The rebel tours were South Africa’s answer to isolation. Administrators secretly agreed huge salaries with unofficial international teams to play acclaimed ‘Tests’ and ‘one-day internationals’ against officially recognised Springbok XIs. When the first rebel tour, by an English squad, revealed their plans by arriving in Johannesburg in February 1982, the reaction was sensational. Few sporting ventures have generated such extensive front-page coverage while the fury in India, Pakistan and the West Indies threatened a ‘black–white’ split in international cricket. In subsequent seasons the South African authorities continued to provoke international anger with unofficial tours from Sri Lanka, the West Indies and Australia. Each visit boasted its own characteristics and costs, but all renewed cricket’s instability while feeding a wider atmosphere of antagonism.

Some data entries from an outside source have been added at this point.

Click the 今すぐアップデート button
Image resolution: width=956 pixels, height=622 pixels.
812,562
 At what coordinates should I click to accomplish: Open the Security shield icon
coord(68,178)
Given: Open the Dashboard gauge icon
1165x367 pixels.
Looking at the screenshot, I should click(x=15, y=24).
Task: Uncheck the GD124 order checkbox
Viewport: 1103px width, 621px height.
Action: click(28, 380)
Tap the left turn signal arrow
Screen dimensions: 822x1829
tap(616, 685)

Behind the international outrage and domestic hype, the matches represent an anomaly in the game’s history. They provided a platform for great figures such as Graeme Pollock, Barry Richards and Mike Procter, and a new challenge for a forgotten generation of outstanding players led by Clive Rice, Peter Kirsten and Vince van der Bijl. While the least among the tourists are understandably forgotten by cricket history, some illustrious names visited the republic: Graham Gooch and Geoffrey Boycott; Lawrence Rowe and Colin Croft; Kim Hughes and Terry Alderman. There were some dramatic contests and outstanding individual contributions but the matches were repeatedly undermined by other influences. Player strikes, poor umpiring and schedules driven by commercial rather than common sense all conspired. World-weary cricket followers might think these make the tours all too ordinary but the shadow of the South African government never fully receded.
Apartheid remained entwined with international cricket to the very end when a final rebel party, led by Mike Gatting, was tempted to the republic in 1989–90. Cricket and politics collided with formidable force once again. As FW De Klerk prepared to release Nelson Mandela, non-white South Africa began to vent decades of frustration and fury with English cricketers the focal point.

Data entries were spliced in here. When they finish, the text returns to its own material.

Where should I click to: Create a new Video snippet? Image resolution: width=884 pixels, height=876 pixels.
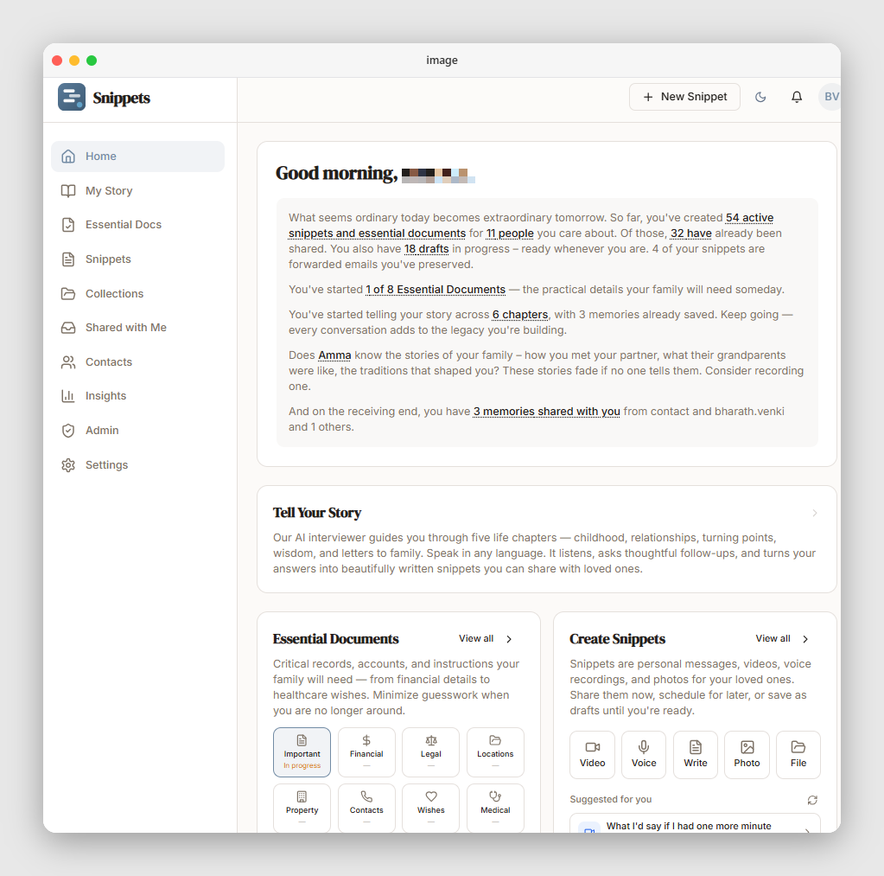592,754
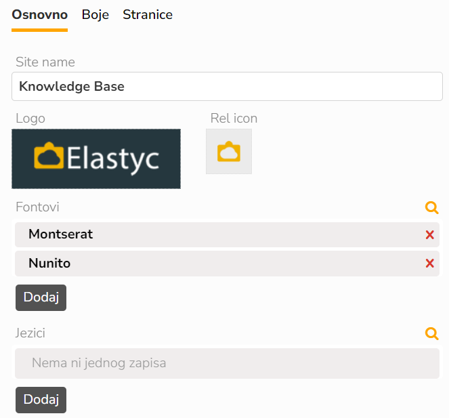Click the Logo label text
449x418 pixels.
point(30,119)
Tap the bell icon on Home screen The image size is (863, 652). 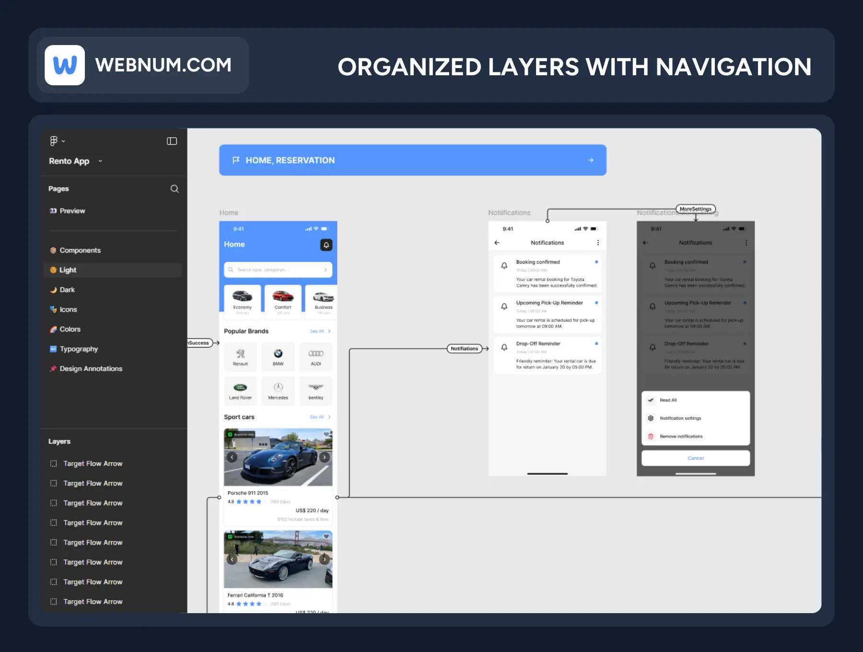[326, 245]
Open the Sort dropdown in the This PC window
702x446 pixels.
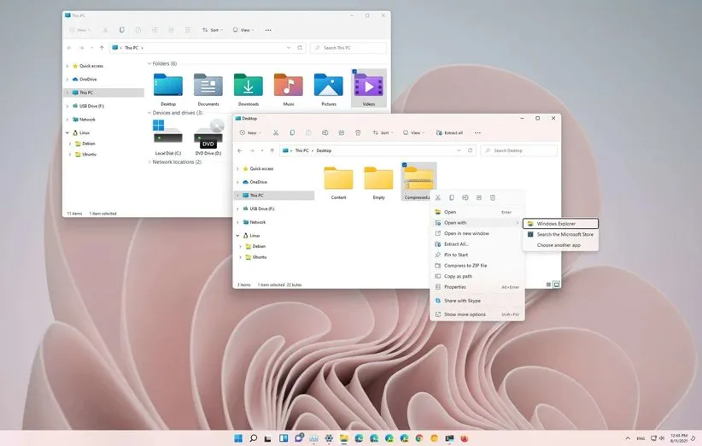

This book traces the full history of these remarkable tours, beginning with the sporting boycott (Chapter 1) and tumultuous 1970s (Chapter 2) before detailing the on-and off-field story of the tours themselves (Chapters 3 to 9) to provide a comprehensive account of their organisation, conduct and fall-out.
Chapter 1
The Sport that Rocked the World
‘When one side in a cricket match insists on the right to select both sides, then reality has degenerated into Mad Hatterism.’ – Benny Green
Nineteen sixty-eight was ‘the year that rocked the world’. Momentous events proliferated: the end of the US civil rights movement, the beginning of the end of the Vietnam war, the assassinations of Martin Luther King and Robert Kennedy, and the first manned Apollo missions, Apollo 7 and Apollo 8; Swaziland, Mauritius and Equatorial Guinea attained independence as European colonial influence continued to disintegrate across Africa and Asia; in Paris mai ’68 brought the country to the brink of revolution and ultimately proved a watershed for French society; demonstrators the other side of the Iron Curtain were not so fortunate in defeat as the Soviet Union met attempted reforms in Prague with brutal military force and Polish political unrest was repressed through anti-Semitic purges.
Against this backdrop a cancelled cricket tour might have been a frivolous diversion but instead boasted profound consequences, a remarkable tale born of endeavour and resilience that changed not only cricket but the world far beyond. Among the most celebrated episodes in sporting history, it is now known simply as the D’Oliveira affair.
Immediately after scoring a feted 158 against Australia at The Oval in August 1968 Basil D’Oliveira was omitted from the MCC’s England squad to tour South Africa the following winter, a decision roundly denounced as a political betrayal. The ruling National Party government in South Africa had since 1948 legislated the policies of apartheid – literally ‘separateness’ in Afrikaans; this amounted to institutional segregation of the population by spurious racial groupings, with the ruling white minority afforded economic, political and social supremacy over the other race classifications, ‘blacks’, ‘Indians’ and ‘coloureds’. Cape Town-born all-rounder D’Oliveira was a brilliant right-handed batsman who had been classified as coloured and thus excluded from first-class cricket despite spectacular success in the non-white leagues. He had emigrated in 1960 to fulfil his ambition to become a professional cricketer, gaining British citizenship during a rapid rise from the Lancashire League to county side Worcestershire and then the England Test team. The prospect of his appearance for the MCC in the republic – and particularly that of a ‘Cape coloured’ hitting the white Springboks to the four corners of Newlands, where D’Oliveira’s peers were segregated in an area known as The Cage and allowed onto the field only to tend the grass – tormented the South African government.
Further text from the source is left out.